━━━ EXTRACT PROVIDED
# Drivers needed IBM T41



## jasoomro (Mar 3, 2009)

hi there, 
i have IBM T41 laptop and i reinstal the OS XP and lost few drivers , 
i went to IBM web site and updates few drivers but still missing one, 
please help me to find this driver for 

PCI\VEN_8086&DEV_4220&SUBSYS_27118086&REV_05\4&39A85202&0&10F0

i have download so many software to resolve this issue but no success, 
please guide me,


----------



## Wrench97 (May 10, 2008)

That looks to be the Intel PRO wireless device> http://downloadcenter.intel.com/Product_Filter.aspx?ProductID=1637


----------



## jasoomro (Mar 3, 2009)

thank you very much you have resolve my issue, 
i have one last issue too, 

i have another DESKTOP computer and it has almost the same problem, the make of computer is DATAGO, i know it sound strange but this is the company, 

i did the same mistake install new OS and one driver is still missing , 

and the location is 

Intel(R) ICH8DH LPC Interface controller-2812

driver is 
ACPI\AWY0001\4&12686F5B&0

please help me out in this one, 
thanks


----------



## Wrench97 (May 10, 2008)

Do you know what motherboard is in this one a Intel DP965 maybe. If not D/L and Run CPUz give us a screen shot of the Mainboard Tab> http://www.cpuid.com/cpuz.php

How to Post a Screen Shot

What isn't working on the PC the LAN?


----------



## Wrench97 (May 10, 2008)

Also Datago does have driver D/L's on there wed site but you'll need the complete model #
http://www.datago.com/products.shtml


----------



## jasoomro (Mar 3, 2009)

mother board is DG965OT-AAD63733-207
Chipset Intel P965/G965
LPCID NS-PC8374L
Southbridge INtel 8280HH(ICH8DH)

CPU Intel core2Duo E6600 204 GHZ
i went t odatagoweb site but could not find the software

thanks for every thing


----------



## jasoomro (Mar 3, 2009)

here is th einfo you asked for, 
please resolve this issue


----------



## Wrench97 (May 10, 2008)
━━━━━━
━━━ RECORDS SUPPLIED
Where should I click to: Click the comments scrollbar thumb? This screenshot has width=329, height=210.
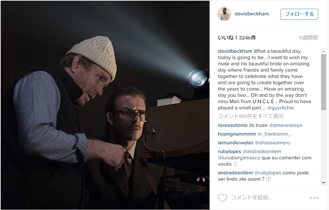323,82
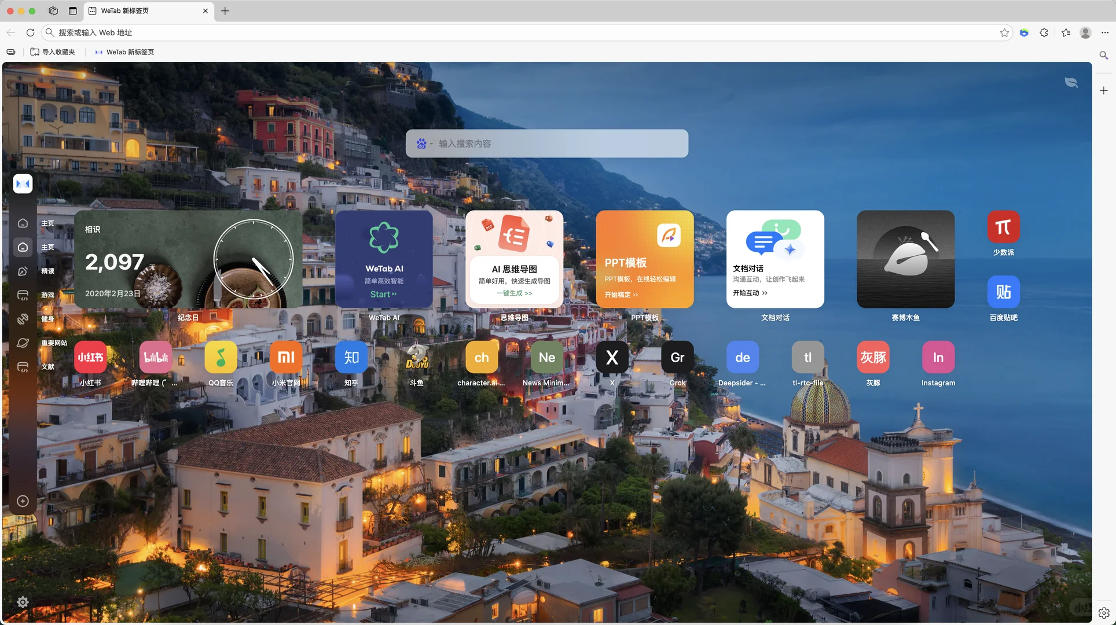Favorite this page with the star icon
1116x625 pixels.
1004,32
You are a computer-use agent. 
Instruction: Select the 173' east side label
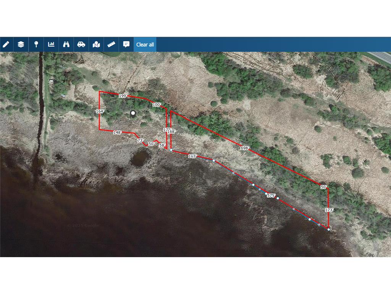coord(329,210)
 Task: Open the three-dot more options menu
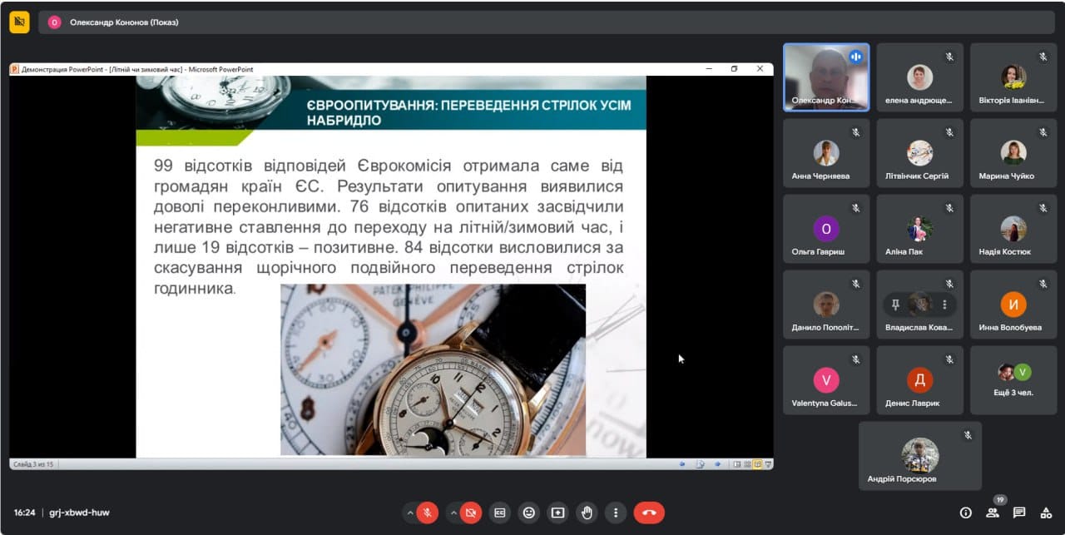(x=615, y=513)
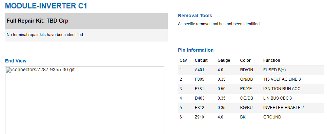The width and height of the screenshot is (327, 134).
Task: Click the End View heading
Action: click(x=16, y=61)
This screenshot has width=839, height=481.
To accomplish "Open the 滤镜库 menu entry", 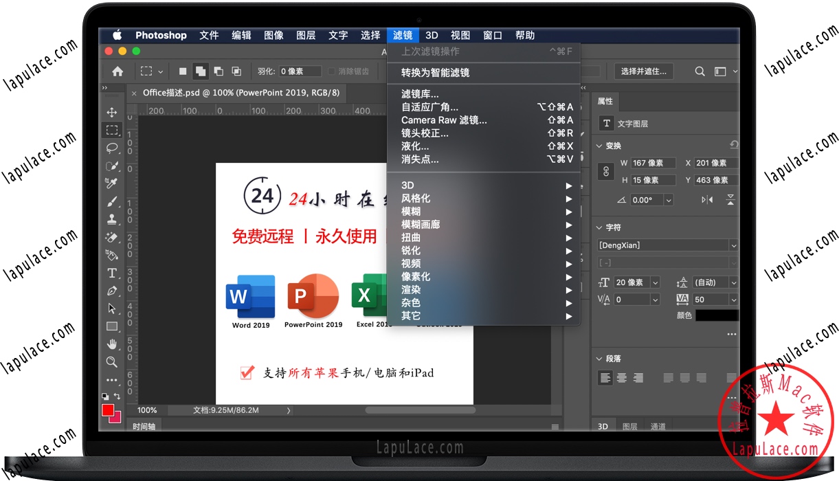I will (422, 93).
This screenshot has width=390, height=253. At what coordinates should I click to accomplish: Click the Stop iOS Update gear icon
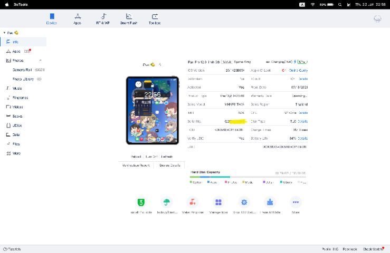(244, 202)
━━━━━━
━━━ RECORDS SUPPLIED
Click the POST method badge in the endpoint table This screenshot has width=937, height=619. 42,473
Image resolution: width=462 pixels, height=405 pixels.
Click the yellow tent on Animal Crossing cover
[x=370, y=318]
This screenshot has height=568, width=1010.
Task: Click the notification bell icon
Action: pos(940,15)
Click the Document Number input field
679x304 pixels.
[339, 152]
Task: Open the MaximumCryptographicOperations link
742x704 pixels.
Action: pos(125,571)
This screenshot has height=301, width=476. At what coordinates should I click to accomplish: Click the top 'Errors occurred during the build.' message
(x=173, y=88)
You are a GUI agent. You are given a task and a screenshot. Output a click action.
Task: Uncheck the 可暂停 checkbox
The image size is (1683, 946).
━━━━━━
▸ **WRITTEN REQUEST 1**:
Answer these from the forum thread about missing drivers, one line each:
(a) Which laptop model did jasoomro reinstall XP on?
(b) What device did Wrench97 say the first hardware ID belonged to?
(c) Which motherboard did jasoomro report for the desktop?
▸ **WRITTEN REQUEST 2**: From the forum thread about missing drivers, list every component type that jasoomro labels in the post beginning "mother board is".
▸ **WRITTEN REQUEST 3**: Write the next part of the forum thread about missing drivers, beginning with Wrench97's reply to the last post.

▸ **OUTPUT 1**:
(a) IBM T41
(b) The Intel PRO wireless device
(c) DG965OT-AAD63733-207

▸ **OUTPUT 2**:
- Motherboard
- Chipset
- LPCID
- Southbridge
- CPU

▸ **OUTPUT 3**:
Try here > http://downloadcenter.intel.com/Product_Filter.aspx?ProductID=2412

Don't know Which OS you have on it XP MCE or XP Home

I think after looking around it for the Intel Away Mode Power feature.
Start with the Chipset INF update utility.


----------



## jasoomro (Mar 3, 2009)

XP Professional
and i did download the INF and run it , but no success


----------



## jasoomro (Mar 3, 2009)

*Re: Drivers needed datago desk top*

here is more info


----------



## jasoomro (Mar 3, 2009)

here ismore info


----------



## jasoomro (Mar 3, 2009)

further information


----------



## jasoomro (Mar 3, 2009)

*Re: Drivers needed datago desk top*

here is last info


----------



## Wrench97 (May 10, 2008)

Intel refers us to the Board Manufacturer so I need a Screen shot of the Mainboard tab in CPUz

http://www.intel.com/support/viiv/sb/cs-021765.htm


----------



## jasoomro (Mar 3, 2009)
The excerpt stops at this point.